To create these objects are part of the setup process, you must have an AWS account. For more information, see https://aws.amazon.com/.
|Valid email address||Y||To validate your registration for a new workspace, you must have a valid email address to which the product can deliver the registration email.|
|Choice: cross-account role access or key-secret access||Y|
To integrate with your existing S3 resources, you must choose a method of authentication. Choices:
An IAM (Identity and Access Management) policy is an AWS resource used to define the low-level permissions for access to a specific resource. During setup, you can use or create a new IAM policy for the product to use for either access method.
For more information, see "Create policy to grant access to S3 bucket" below.

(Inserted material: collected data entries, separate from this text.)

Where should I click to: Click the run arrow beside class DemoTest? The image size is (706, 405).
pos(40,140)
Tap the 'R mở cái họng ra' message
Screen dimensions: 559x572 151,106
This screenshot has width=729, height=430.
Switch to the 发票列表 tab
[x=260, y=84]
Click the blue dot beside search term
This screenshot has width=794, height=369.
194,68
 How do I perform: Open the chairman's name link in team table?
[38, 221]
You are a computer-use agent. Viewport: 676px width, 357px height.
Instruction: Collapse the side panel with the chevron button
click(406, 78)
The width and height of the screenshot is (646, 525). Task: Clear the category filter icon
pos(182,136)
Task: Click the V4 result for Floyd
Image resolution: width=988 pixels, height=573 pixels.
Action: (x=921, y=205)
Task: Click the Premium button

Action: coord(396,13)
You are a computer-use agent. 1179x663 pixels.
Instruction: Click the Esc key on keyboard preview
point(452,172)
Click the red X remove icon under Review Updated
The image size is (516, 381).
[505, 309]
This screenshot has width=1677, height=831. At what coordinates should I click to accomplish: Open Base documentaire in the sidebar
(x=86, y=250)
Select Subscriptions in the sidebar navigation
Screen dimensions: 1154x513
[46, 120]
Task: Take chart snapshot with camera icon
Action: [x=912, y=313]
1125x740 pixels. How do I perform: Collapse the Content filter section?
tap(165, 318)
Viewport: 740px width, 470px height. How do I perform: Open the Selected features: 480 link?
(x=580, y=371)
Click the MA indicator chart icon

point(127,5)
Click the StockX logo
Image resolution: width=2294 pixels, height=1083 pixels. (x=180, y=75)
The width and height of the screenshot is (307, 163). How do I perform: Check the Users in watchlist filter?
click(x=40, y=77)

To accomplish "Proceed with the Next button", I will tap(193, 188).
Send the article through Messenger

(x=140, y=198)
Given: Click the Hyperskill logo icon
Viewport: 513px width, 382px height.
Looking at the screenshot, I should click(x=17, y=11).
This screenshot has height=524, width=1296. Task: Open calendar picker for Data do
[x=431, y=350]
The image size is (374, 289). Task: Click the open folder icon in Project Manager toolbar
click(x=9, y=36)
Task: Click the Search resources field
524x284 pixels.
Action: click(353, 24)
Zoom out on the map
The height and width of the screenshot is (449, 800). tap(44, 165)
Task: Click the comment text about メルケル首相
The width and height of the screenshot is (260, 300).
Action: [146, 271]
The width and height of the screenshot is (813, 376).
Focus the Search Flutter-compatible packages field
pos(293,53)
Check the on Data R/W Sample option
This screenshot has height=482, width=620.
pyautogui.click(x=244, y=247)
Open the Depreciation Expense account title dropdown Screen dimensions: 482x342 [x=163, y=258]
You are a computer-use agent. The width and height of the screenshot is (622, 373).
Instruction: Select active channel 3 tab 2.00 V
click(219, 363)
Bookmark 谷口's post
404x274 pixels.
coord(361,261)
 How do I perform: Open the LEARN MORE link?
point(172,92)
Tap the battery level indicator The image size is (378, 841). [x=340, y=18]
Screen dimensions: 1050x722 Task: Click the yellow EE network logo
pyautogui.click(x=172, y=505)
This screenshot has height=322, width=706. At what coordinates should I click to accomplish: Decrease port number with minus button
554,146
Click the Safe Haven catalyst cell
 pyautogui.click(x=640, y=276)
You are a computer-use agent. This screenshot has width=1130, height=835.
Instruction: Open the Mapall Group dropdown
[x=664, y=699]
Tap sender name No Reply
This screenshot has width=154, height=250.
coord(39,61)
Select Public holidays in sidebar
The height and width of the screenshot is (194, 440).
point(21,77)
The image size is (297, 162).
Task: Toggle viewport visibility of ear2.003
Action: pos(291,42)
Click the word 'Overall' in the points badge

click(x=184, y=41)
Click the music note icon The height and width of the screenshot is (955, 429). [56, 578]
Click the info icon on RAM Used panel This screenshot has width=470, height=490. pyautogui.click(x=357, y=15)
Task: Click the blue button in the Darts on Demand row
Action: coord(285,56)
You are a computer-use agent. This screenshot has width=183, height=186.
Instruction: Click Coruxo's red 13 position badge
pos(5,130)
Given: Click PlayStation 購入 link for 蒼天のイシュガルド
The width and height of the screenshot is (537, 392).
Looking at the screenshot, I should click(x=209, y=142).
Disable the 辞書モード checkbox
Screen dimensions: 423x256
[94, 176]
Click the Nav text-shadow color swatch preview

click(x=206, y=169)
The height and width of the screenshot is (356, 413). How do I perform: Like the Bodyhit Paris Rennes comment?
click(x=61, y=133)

|cross-account role access: IAM role||Y|
An IAM role contains one or more IAM policies that can be used to define the set of available AWS services and the level of access to them for a user. In this case, the user is the Trifacta application.
|key-secret access: AWS key-secret||Y||An older AWS access method, the key-secret combination is essentially a username and password combination to one or more S3 buckets.|
|S3 bucket||Y||S3 (Simplified Storage Service) is a cloud-based file storage system hosted in AWS. An S3 bucket contains your data files and their organizing folders.|
|S3 bucket: encryption||N|
For better security, your S3 bucket may be encrypted, which means that the data is stored inside of S3 in a way that is not human-readable.
NOTE: The product can optionally integrate with encrypted S3 buckets. The following S3 encryption methods are supported: sse-s3 and sse-kms.
NOTE: If your bucket is encrypted with ss3-kms, additional configuration is required. See "Update policy to accommodate SSE-KMS if necessary" below.
For more information on your bucket's encryption, please contact your S3 administrator.
|S3 bucket: storage location||N|
If needed, you can change the location where results are stored in S3.
NOTE: The product must have write permission to this location. If you are changing the location from the default, please verify with your S3 administrator that the preferred location is enabled for writing through your access method.
|Workspace name||Y||During setup, you must create a unique workspace identifier. This identifier cannot contain spaces or special characters.|
|IAM role: Account ID||N|
The account ID identifies in the trust policy that Trifacta AWS account can use your IAM role.
Tip: This identifier is provided to you during registration and setup.
|IAM role: External ID||N|
The external ID identifies in the trust policy that Trifacta SaaS can use your IAM role only on your behalf.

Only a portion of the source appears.